The story I just told sounds like the last few months of my life. It’s funny how God allows us to relive things, until they finally resonate in our spirits. I started having that dream in 2007. I was a different kind of mess then, than I am now, but He was always the same. The point was always the same.
I’ll forget the former friends who pretend not to see me in town. I’ll forget the fourth-grade girl drama that’s trying to find me. I’ll forget the pastor who didn’t do his job, and chose the gossip. I’ll forget my plans and my mistakes, my shallow success and my deep failure. I’ll forget the path not taken. I’ll forget the chaos and death and destruction. I’ll stop focusing on the things flying past me, because I choose to.
I’ll focus on my Jesus, and He’ll take me out of this place. He is taller, and stronger than any of the problems that overwhelm me. His beauty makes the ugly fade away. His Light wraps me up, and pulls me out of the darkness.
I’ve had a hard couple of weeks. I’ve felt rejected and belittled and betrayed. I wanted to jump up on my soapbox and scream my side of the story. But I really don’t want respect from people I don’t respect, do I? The need for fairness in this stupid town is the distraction I don’t need. My focus has to stay on Jesus, or the past few months will all be for nothing.
He loves me enough to remind me of things I should already know.

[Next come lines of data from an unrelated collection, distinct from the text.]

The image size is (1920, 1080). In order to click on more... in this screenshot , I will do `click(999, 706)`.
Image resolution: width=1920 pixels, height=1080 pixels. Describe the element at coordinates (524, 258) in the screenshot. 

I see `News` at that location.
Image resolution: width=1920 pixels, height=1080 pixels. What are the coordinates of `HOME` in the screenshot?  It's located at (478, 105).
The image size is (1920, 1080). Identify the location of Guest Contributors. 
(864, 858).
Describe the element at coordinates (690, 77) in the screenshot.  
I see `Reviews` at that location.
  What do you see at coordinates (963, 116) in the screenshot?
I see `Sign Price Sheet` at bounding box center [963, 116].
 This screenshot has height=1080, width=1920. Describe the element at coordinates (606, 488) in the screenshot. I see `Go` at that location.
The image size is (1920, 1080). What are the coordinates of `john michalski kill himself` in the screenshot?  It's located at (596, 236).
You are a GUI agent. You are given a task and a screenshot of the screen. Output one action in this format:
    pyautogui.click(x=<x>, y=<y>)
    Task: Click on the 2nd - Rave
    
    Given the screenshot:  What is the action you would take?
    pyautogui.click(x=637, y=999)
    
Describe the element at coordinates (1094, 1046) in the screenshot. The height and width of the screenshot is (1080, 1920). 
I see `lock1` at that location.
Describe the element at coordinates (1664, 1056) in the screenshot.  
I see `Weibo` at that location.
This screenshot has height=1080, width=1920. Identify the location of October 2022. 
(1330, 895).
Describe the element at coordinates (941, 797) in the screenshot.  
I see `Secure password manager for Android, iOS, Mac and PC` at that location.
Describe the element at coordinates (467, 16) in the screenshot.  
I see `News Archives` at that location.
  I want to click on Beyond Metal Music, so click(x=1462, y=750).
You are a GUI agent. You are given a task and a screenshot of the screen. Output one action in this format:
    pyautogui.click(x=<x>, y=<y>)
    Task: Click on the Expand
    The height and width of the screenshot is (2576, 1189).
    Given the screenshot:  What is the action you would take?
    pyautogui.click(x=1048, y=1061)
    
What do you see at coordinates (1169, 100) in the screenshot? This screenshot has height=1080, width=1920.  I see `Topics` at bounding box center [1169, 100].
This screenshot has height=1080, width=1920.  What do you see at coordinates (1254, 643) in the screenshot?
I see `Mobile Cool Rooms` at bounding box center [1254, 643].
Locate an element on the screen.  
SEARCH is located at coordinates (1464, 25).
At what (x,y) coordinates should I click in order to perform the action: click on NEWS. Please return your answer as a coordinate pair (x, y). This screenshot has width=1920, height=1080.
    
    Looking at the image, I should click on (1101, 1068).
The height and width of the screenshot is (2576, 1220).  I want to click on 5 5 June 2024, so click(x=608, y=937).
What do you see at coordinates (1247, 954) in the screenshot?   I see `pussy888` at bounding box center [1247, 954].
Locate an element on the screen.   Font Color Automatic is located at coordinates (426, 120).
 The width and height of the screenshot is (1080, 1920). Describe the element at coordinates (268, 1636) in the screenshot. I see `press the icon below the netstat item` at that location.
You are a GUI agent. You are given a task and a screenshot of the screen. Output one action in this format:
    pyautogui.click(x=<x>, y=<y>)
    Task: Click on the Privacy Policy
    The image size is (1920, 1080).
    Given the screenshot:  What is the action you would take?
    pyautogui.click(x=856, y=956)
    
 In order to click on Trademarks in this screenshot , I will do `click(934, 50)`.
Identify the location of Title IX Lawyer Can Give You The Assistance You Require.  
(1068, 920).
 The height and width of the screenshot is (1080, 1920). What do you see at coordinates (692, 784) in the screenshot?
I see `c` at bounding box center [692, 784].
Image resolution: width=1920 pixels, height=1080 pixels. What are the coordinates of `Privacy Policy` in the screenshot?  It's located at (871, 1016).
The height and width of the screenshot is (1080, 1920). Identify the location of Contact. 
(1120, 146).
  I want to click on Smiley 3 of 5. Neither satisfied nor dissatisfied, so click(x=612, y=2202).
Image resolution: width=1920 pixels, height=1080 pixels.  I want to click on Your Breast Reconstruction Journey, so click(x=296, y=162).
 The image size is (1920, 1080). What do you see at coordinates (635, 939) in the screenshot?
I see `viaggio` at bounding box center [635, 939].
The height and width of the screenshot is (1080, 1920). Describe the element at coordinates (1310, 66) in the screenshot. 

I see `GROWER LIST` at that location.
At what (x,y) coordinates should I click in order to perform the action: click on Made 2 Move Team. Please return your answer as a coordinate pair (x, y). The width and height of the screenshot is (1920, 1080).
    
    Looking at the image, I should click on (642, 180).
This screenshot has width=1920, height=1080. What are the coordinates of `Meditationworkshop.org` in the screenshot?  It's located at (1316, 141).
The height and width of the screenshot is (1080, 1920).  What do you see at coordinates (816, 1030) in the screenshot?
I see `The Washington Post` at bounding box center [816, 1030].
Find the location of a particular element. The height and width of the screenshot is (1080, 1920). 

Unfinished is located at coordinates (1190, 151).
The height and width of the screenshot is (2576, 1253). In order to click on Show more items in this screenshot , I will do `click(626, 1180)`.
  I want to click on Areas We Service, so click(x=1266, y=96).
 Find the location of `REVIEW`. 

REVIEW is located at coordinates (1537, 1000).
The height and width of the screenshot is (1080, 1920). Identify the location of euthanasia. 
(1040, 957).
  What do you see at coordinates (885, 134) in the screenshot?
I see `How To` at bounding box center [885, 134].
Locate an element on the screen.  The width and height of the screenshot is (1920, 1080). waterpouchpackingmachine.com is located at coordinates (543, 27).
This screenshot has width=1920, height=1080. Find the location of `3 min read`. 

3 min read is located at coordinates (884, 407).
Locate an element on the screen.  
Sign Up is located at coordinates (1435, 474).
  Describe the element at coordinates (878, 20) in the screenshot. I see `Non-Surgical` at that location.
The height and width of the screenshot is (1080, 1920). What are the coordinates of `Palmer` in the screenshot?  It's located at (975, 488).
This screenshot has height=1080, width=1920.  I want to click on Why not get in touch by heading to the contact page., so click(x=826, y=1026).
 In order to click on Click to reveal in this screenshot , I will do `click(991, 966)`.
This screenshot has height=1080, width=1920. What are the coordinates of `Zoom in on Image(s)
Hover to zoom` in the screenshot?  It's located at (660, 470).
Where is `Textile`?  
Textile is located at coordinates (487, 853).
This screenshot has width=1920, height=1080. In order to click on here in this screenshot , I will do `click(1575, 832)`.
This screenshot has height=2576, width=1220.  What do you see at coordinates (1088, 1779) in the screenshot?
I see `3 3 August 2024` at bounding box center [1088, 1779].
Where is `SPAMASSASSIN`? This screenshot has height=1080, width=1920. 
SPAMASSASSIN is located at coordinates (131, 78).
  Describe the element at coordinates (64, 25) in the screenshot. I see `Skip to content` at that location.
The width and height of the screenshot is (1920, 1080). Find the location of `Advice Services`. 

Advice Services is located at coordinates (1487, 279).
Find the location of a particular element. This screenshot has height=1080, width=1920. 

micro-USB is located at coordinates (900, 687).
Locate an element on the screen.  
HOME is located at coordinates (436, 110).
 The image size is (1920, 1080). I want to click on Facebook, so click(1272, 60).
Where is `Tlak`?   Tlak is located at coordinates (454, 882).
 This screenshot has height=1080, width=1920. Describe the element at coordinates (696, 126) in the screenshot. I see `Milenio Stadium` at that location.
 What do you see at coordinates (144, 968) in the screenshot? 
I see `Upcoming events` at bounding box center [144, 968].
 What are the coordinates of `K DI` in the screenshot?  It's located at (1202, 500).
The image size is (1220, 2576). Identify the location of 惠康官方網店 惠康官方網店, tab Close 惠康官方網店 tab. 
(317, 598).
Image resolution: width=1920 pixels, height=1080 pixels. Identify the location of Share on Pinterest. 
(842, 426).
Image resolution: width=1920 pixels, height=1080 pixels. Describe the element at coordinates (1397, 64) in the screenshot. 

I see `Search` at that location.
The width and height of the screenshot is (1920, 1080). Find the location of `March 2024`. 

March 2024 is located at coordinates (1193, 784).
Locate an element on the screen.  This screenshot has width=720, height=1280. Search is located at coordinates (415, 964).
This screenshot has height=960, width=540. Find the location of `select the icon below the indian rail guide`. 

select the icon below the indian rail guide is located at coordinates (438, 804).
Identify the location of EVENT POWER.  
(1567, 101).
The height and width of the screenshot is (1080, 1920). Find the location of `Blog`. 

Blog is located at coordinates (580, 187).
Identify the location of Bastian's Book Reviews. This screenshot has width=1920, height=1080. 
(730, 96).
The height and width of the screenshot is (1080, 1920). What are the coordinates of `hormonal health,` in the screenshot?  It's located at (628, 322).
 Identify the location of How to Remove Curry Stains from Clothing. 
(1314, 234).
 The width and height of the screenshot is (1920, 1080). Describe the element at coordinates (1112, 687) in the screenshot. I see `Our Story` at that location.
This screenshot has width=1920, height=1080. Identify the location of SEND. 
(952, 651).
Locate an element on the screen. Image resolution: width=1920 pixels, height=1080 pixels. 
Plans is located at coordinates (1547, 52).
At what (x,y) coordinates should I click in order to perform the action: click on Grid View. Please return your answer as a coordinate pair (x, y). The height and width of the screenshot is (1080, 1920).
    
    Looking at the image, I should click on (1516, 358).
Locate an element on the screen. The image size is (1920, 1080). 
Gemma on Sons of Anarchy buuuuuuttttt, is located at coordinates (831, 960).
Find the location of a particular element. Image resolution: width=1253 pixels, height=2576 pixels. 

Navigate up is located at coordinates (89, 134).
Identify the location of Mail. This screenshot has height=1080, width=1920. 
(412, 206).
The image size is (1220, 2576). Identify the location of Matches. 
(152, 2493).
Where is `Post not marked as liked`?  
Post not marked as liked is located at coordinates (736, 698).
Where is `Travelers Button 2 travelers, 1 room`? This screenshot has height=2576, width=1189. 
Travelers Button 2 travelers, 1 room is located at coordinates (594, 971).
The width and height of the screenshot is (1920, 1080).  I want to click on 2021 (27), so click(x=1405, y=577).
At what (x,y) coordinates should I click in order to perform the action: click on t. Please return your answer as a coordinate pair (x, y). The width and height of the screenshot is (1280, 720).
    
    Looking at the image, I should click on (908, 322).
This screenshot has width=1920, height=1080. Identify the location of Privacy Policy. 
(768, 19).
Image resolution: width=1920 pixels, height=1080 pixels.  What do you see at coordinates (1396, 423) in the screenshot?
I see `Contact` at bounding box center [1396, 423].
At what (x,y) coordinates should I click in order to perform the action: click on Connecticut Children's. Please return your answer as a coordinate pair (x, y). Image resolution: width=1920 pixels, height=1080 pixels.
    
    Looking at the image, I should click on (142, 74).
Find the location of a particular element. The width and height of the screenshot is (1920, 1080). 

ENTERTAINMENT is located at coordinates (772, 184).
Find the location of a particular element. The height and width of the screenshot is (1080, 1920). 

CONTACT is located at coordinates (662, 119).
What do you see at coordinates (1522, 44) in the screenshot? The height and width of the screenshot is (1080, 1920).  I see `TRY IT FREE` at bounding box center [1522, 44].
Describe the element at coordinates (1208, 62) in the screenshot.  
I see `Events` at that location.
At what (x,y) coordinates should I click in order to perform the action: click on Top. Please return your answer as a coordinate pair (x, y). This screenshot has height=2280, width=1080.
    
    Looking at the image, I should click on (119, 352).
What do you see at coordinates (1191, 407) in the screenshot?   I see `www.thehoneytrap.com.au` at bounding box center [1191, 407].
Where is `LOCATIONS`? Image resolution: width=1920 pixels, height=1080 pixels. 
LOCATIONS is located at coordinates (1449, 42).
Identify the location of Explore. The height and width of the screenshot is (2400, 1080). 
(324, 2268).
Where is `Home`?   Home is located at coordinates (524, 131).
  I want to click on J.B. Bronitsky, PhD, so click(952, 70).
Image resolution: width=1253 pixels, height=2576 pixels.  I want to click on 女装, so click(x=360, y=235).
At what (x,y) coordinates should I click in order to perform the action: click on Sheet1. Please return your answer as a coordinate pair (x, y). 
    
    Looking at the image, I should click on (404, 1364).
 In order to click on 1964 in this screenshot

He loves me enough to not let me sleep, and send me that dream, night after night, until I get it. If I focus on Him, this crazy life is His, and not my own.
Psalm 18
1I will love thee, O LORD, my strength.
2The LORD is my rock, and my fortress, and my deliverer; my God, my strength, in whom I will trust; my buckler, and the horn of my salvation, and my high tower.
3I will call upon the LORD, who is worthy to be praised: so shall I be saved from mine enemies.
4The sorrows of death compassed me, and the floods of ungodly men made me afraid.
5The sorrows of hell compassed me about: the snares of death prevented me.
6In my distress I called upon the LORD, and cried unto my God: he heard my voice out of his temple, and my cry came before him, even into his ears.
7Then the earth shook and trembled; the foundations also of the hills moved and were shaken, because he was wroth.
8There went up a smoke out of his nostrils, and fire out of his mouth devoured: coals were kindled by it.
9He bowed the heavens also, and came down: and darkness was under his feet.
10And he rode upon a cherub, and did fly: yea, he did fly upon the wings of the wind.
11He made darkness his secret place; his pavilion round about him were dark waters and thick clouds of the skies.
12At the brightness that was before him his thick clouds passed, hail stones and coals of fire.
13The LORD also thundered in the heavens, and the Highest gave his voice; hail stones and coals of fire.
14Yea, he sent out his arrows, and scattered them; and he shot out lightnings, and discomfited them.
15Then the channels of waters were seen, and the foundations of the world were discovered at thy rebuke, O LORD, at the blast of the breath of thy nostrils.
16He sent from above, he took me, he drew me out of many waters.
17He delivered me from my strong enemy, and from them which hated me: for they were too strong for me.
18They prevented me in the day of my calamity: but the LORD was my stay.
19He brought me forth also into a large place; he delivered me, because he delighted in me.
(Thanks for this passage Kendra. The day you sent it my life fell apart. God has always sent you at just the right moment.)